What I have investigated
- I have investigated complaints relating to events from October 2017 onwards. I have exercised discretion to investigate complaints that are more than a year old. I did this because I accepted that Mrs B did not become aware of the complaint until she became deputy for Mr C’s financial affairs and property in September 2020 and because the complaint was investigated as a safeguarding enquiry which did not complete until May 2022.
- Paragraph 124 explains why I have not investigated complaints before that date.
The Ombudsman’s role and powers
- We cannot investigate late complaints unless we decide there are good reasons. Late complaints are when someone takes more than 12 months to complain to us about something a council/care provider has done. (Local Government Act 1974, sections 26B and 34D, as amended)
- We investigate complaints about ‘maladministration’ and ‘service failure’. In this statement, I have used the word fault to refer to these. We must also consider whether any fault has had an adverse impact on the person making the complaint. I refer to this as ‘injustice’. If there has been fault which has caused an injustice, we may suggest a remedy. (Local Government Act 1974, sections 26(1) and 26A(1), as amended)

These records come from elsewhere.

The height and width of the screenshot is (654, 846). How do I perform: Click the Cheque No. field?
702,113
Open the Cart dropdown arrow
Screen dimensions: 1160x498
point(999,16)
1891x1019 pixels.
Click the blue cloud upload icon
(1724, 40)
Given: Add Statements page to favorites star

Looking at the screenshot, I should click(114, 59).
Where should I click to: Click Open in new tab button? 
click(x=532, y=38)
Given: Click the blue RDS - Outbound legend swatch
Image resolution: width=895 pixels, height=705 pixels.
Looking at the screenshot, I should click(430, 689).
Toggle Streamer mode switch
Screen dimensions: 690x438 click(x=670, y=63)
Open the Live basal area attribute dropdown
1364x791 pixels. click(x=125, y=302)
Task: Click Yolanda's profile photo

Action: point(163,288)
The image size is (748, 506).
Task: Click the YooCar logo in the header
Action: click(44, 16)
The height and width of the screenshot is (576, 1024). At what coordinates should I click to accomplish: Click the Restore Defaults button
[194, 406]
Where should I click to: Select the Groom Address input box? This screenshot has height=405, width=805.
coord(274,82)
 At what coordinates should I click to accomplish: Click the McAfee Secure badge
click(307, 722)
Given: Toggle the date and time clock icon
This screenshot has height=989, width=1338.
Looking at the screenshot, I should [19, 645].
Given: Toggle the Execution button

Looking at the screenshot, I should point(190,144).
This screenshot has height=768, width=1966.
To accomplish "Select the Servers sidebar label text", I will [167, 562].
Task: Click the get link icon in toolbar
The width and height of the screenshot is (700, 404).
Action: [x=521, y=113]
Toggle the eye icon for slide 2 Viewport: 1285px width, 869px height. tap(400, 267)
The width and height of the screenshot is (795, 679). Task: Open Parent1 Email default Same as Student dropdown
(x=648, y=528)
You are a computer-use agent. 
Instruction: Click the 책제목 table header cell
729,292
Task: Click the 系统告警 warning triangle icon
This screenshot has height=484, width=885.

- We investigate complaints about councils and certain other bodies. Where an individual, organisation or private company is providing services on behalf of a council, we can investigate complaints about the actions of these providers. (Local Government Act 1974, section 25(7), as amended)
- If we are satisfied with an organisation’s actions or proposed actions, we can complete our investigation and issue a decision statement. (Local Government Act 1974, section 30(1B) and 34H(i), as amended)
How I considered this complaint
- I have considered the evidence provided by Mrs B, the Home and the Council, the relevant law, guidance and policies and both sides’ comments on the draft decision.
What I found
Law, guidance and policies
Care Act 2014
- The Care Act 2014, the Care and Support Statutory Guidance 2014 (updated 2017) and the Care and Support (Charging and Assessment of Resources) Regulations 2014 set out the Council’s duties towards adults who require care and support and its powers to charge.
Financial assessment
- Councils must carry out a financial assessment if they decide to charge for care and support. This will assess the person’s capital and income.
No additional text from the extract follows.